Robert E. Lee
American Civil War
The Civil War is said to have been caused by a wide variety of conflicts, though it is most commonly said to trace its origins back to disputes over slavery, sectionalism, and states rights.
The commander of the Union armies was President Abraham Lincoln, while Jefferson Davis, president of the Confederacy, served as the commander of the Confederate forces. Notable military leaders included: (Union) Ulysses S. Grant, George B. McClellan, William T. Sherman, (Confederacy) Robert E. Lee, and Thomas "Stonewall" Jackson.
In April of 1865, the Confederate armies, lead by Robert E. Lee, surrendered to Union general Ulysses S. Grant in Appomattox Court House, Virginia, after being surrounded by the Union army, cutting off all means of retreat.
At the start of the Civil War, Lee was scouted by President Abraham Lincoln to become the general of the Union armies. However, Lee turned down the offer after his home state, Virginia, seceded from the Union. Instead, Lee became a general within the Confederate army.

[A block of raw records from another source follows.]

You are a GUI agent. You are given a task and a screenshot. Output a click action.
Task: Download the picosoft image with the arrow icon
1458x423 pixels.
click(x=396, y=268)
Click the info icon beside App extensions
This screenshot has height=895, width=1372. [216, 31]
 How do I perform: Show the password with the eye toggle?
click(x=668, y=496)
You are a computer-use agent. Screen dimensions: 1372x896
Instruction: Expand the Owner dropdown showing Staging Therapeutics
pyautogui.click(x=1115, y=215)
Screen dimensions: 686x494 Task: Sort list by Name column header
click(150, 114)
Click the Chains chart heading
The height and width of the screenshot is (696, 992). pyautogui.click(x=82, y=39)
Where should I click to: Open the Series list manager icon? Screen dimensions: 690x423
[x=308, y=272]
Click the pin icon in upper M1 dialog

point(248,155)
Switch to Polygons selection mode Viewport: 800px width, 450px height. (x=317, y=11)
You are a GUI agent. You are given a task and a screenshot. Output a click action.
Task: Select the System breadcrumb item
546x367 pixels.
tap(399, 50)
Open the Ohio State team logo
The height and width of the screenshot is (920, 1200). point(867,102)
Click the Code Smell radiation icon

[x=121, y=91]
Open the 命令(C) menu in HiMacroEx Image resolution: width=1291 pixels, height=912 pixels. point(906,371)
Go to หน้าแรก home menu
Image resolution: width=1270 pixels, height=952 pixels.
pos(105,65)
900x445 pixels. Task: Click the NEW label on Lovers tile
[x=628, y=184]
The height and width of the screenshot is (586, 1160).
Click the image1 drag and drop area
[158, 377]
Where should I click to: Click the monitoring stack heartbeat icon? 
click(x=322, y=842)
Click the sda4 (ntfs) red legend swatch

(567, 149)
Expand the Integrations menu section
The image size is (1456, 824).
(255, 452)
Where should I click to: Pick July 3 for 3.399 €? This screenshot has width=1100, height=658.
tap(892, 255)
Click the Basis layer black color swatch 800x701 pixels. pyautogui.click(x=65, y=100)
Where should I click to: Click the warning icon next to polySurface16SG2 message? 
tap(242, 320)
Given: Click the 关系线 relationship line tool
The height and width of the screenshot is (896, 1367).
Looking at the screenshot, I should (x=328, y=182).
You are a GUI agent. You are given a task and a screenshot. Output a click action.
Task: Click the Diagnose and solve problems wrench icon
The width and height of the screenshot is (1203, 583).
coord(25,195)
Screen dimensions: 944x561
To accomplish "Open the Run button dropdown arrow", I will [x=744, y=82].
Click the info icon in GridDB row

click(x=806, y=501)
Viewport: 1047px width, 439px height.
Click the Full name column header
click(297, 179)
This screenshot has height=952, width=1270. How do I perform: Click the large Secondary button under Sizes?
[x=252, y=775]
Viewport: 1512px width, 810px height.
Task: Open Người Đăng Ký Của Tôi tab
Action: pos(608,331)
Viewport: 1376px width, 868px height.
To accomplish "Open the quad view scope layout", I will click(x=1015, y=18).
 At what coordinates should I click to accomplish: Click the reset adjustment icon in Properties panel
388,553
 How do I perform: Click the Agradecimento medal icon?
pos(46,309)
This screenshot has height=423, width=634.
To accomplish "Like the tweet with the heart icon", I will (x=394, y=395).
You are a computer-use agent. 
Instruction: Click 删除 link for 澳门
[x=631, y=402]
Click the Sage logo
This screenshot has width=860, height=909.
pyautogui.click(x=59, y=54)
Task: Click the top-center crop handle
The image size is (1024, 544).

Towards the end of the Civil War, Lee was finally given full command of the Southern armies. However, his promotion was too late, preventing him from making any lasting changes, and he was forced to surrender to Union general Ulysses S. Grant on April 9, 1865, less than three months after Lee was promoted.
After the War
Today, Robert E. Lee is considered by many historians to be the greatest general of the Civil War, as well as one of the greatest military leaders in world history. Quite a few also argue that the Confederacy might've won the Civil War if Lee had been given full command of the Confederate armies sooner.